What is required:
Set every line of the data down again exactly, and keep the pictures out.

Record excerpts:
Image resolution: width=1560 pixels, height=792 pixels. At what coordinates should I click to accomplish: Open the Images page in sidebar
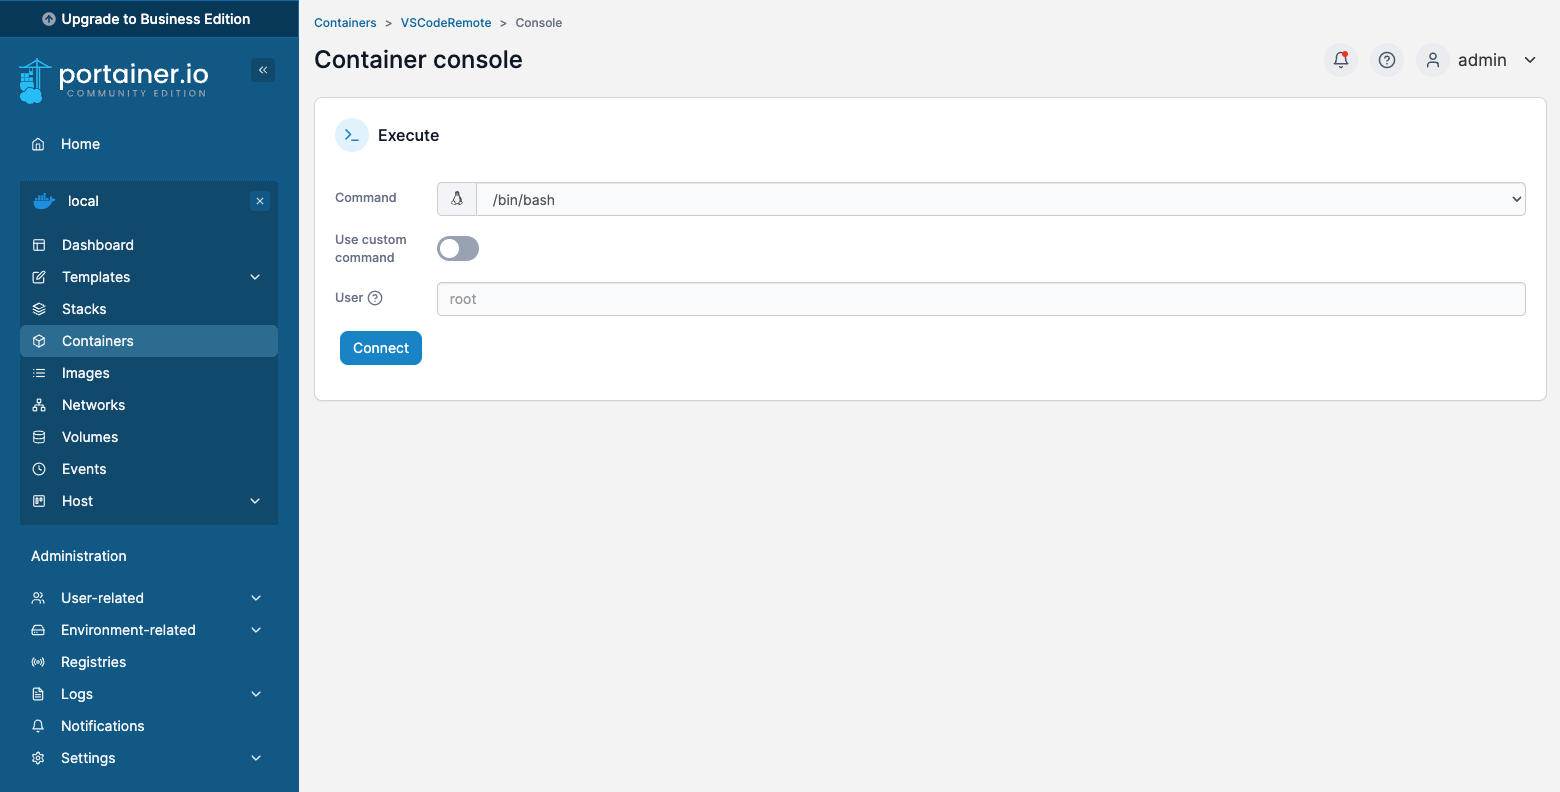[x=86, y=373]
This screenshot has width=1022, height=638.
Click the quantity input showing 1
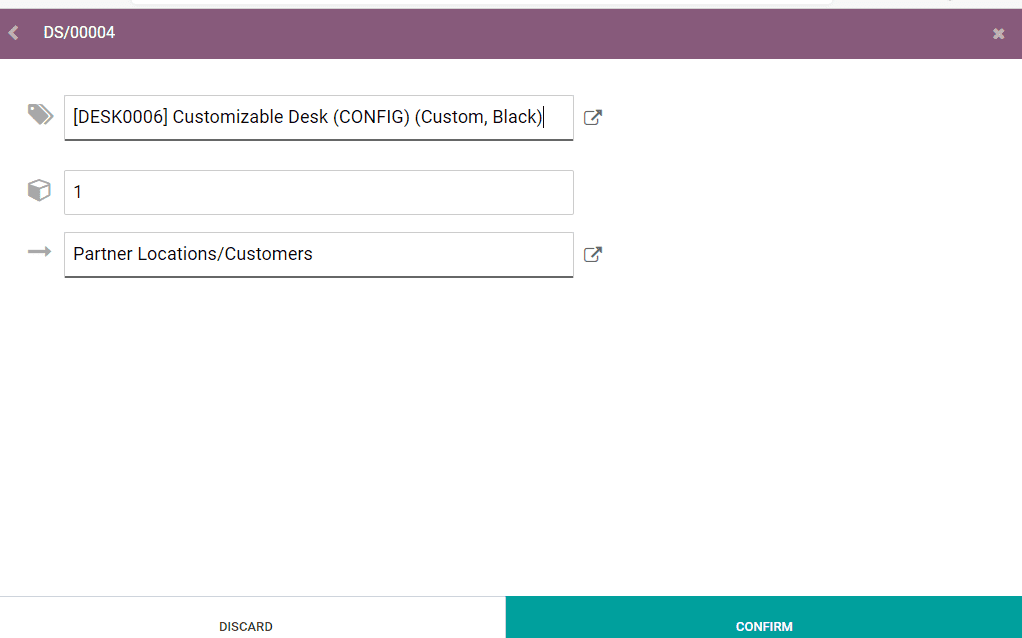[x=318, y=192]
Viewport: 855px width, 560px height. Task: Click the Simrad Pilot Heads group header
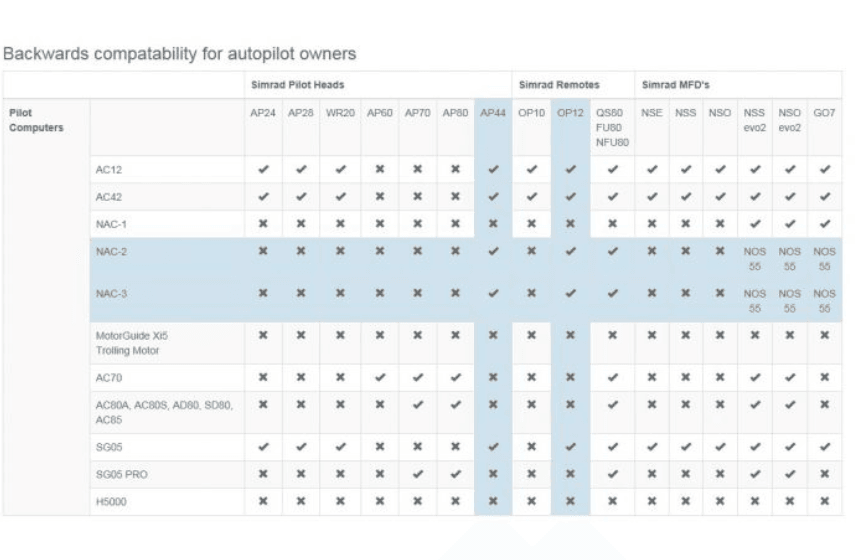pos(289,86)
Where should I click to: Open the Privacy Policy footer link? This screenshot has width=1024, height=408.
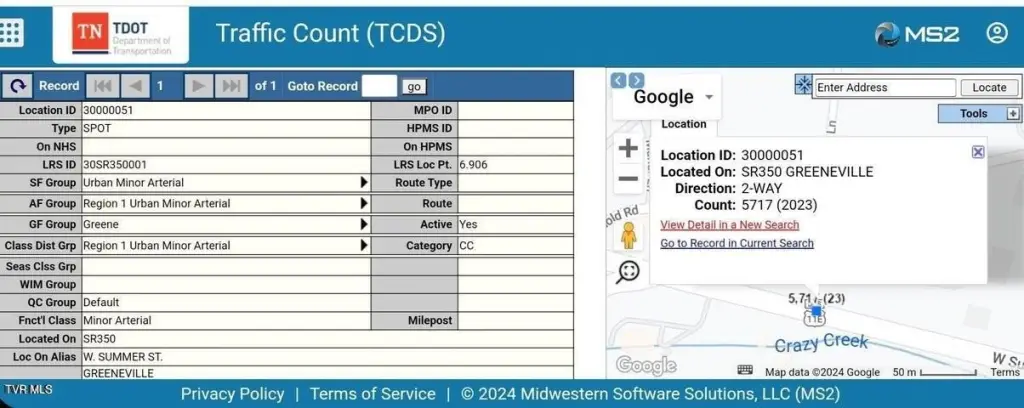[x=232, y=394]
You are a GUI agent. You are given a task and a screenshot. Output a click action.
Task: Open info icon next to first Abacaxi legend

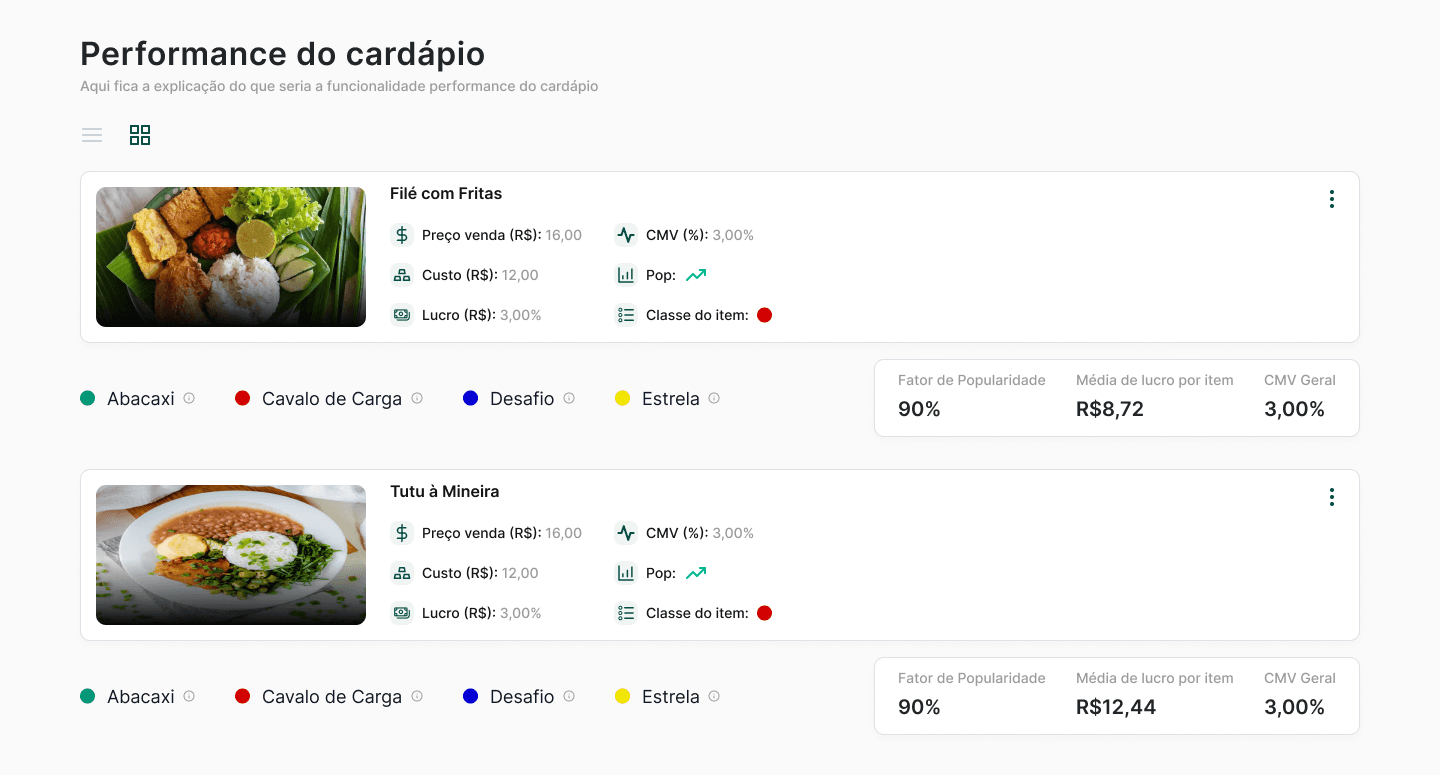pyautogui.click(x=189, y=398)
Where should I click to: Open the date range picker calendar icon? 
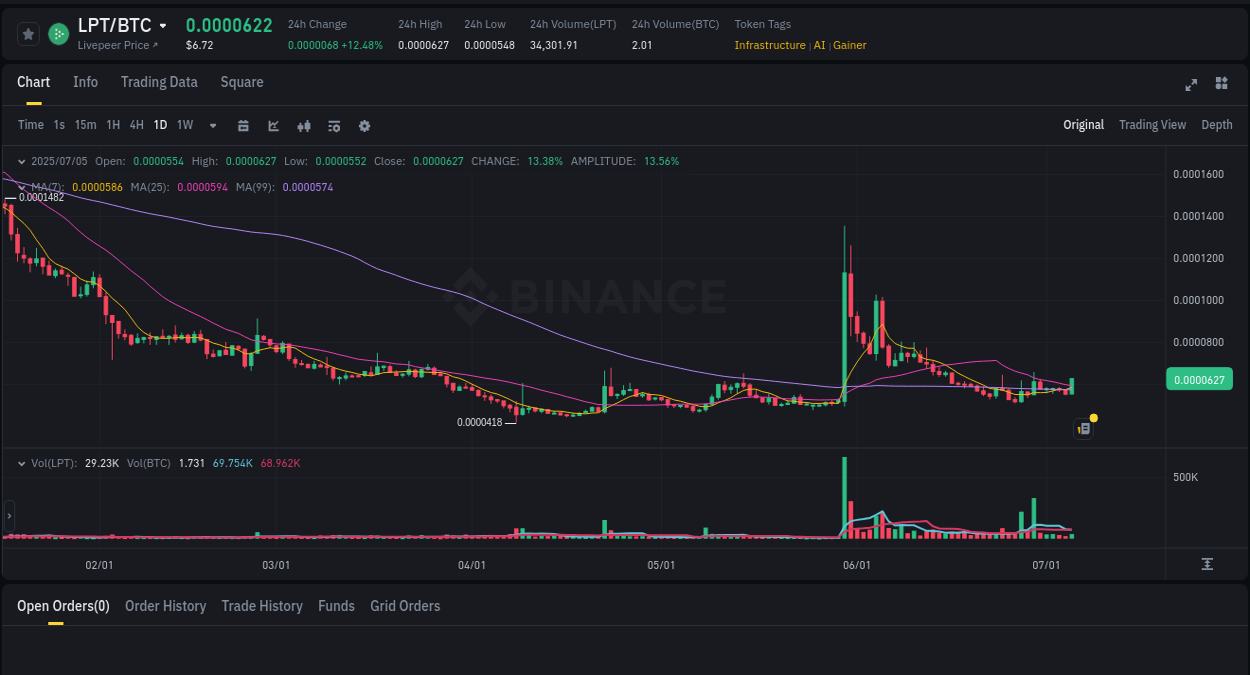tap(243, 125)
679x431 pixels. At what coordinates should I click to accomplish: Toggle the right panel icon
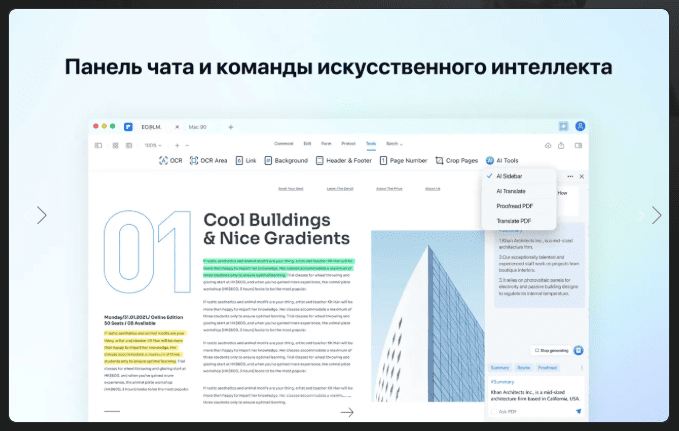click(x=578, y=146)
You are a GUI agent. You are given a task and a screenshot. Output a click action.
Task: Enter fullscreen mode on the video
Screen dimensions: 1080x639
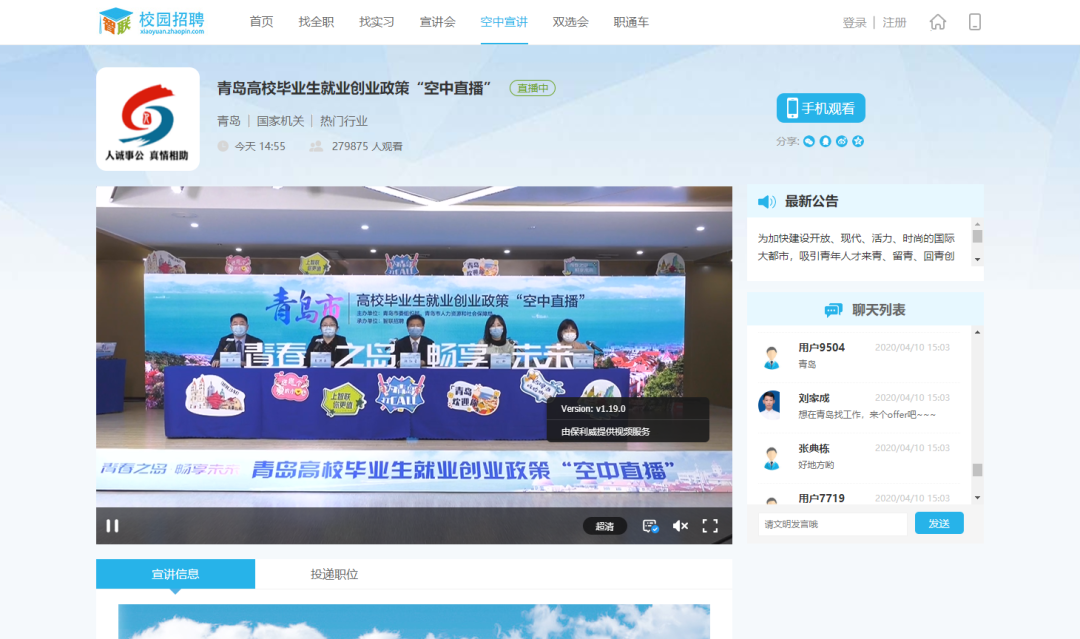click(710, 526)
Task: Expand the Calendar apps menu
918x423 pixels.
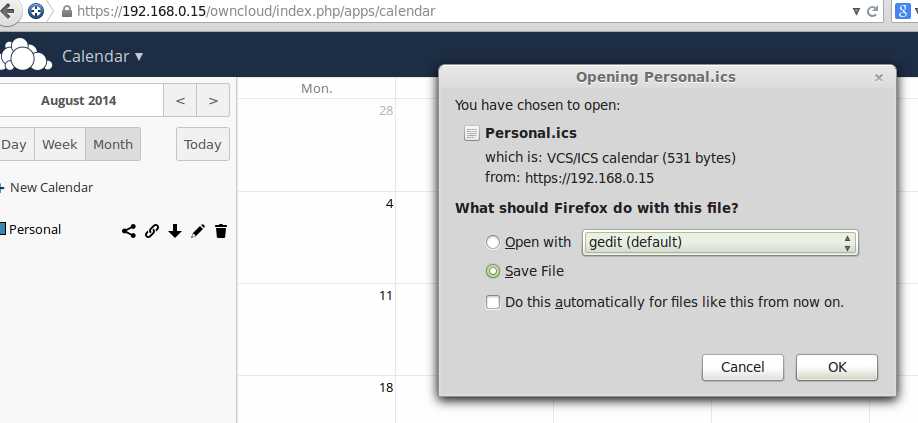Action: click(x=102, y=56)

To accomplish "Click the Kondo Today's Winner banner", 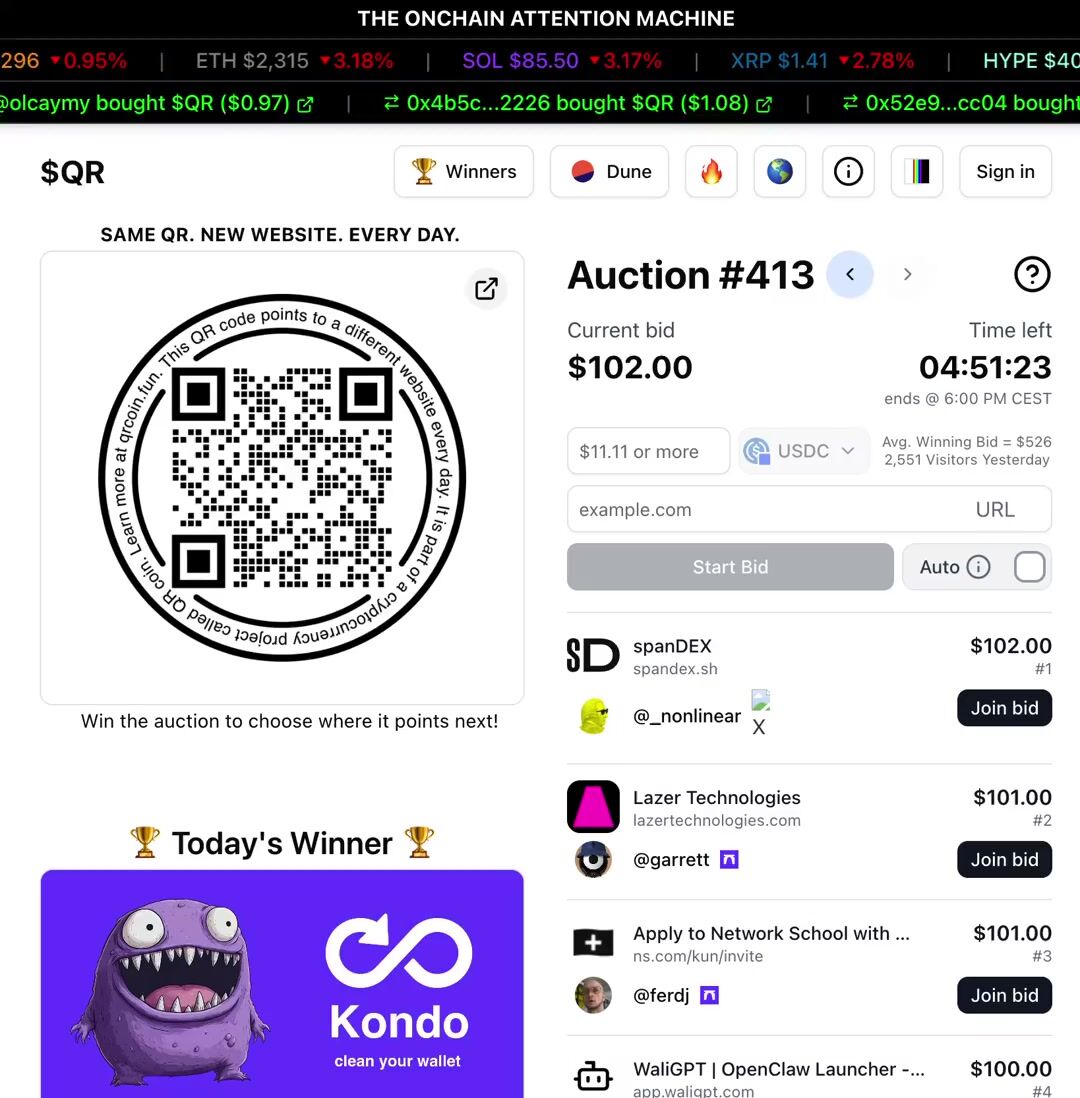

Answer to the exercise:
Image resolution: width=1560 pixels, height=792 pixels. At what coordinates should I click to accomplish: Open the Images page in sidebar
[x=86, y=373]
This screenshot has width=1022, height=638.
Click the quantity input showing 1
[x=318, y=192]
Viewport: 855px width, 560px height. Task: Click the Simrad Pilot Heads group header
pos(289,86)
Where should I click to: Open the Privacy Policy footer link? This screenshot has width=1024, height=408.
[x=232, y=394]
You are a GUI agent. You are given a task and a screenshot. Output a click action.
Task: Open info icon next to first Abacaxi legend

pyautogui.click(x=189, y=398)
Where should I click to: Open the date range picker calendar icon? 
tap(243, 125)
679x431 pixels. At what coordinates should I click to accomplish: Toggle the right panel icon
click(x=578, y=146)
You are a GUI agent. You are given a task and a screenshot. Output a click action.
Task: Enter fullscreen mode on the video
Screen dimensions: 1080x639
click(710, 526)
Task: Expand the Calendar apps menu
918x423 pixels.
Action: click(x=102, y=56)

To accomplish "Click the Kondo Today's Winner banner", 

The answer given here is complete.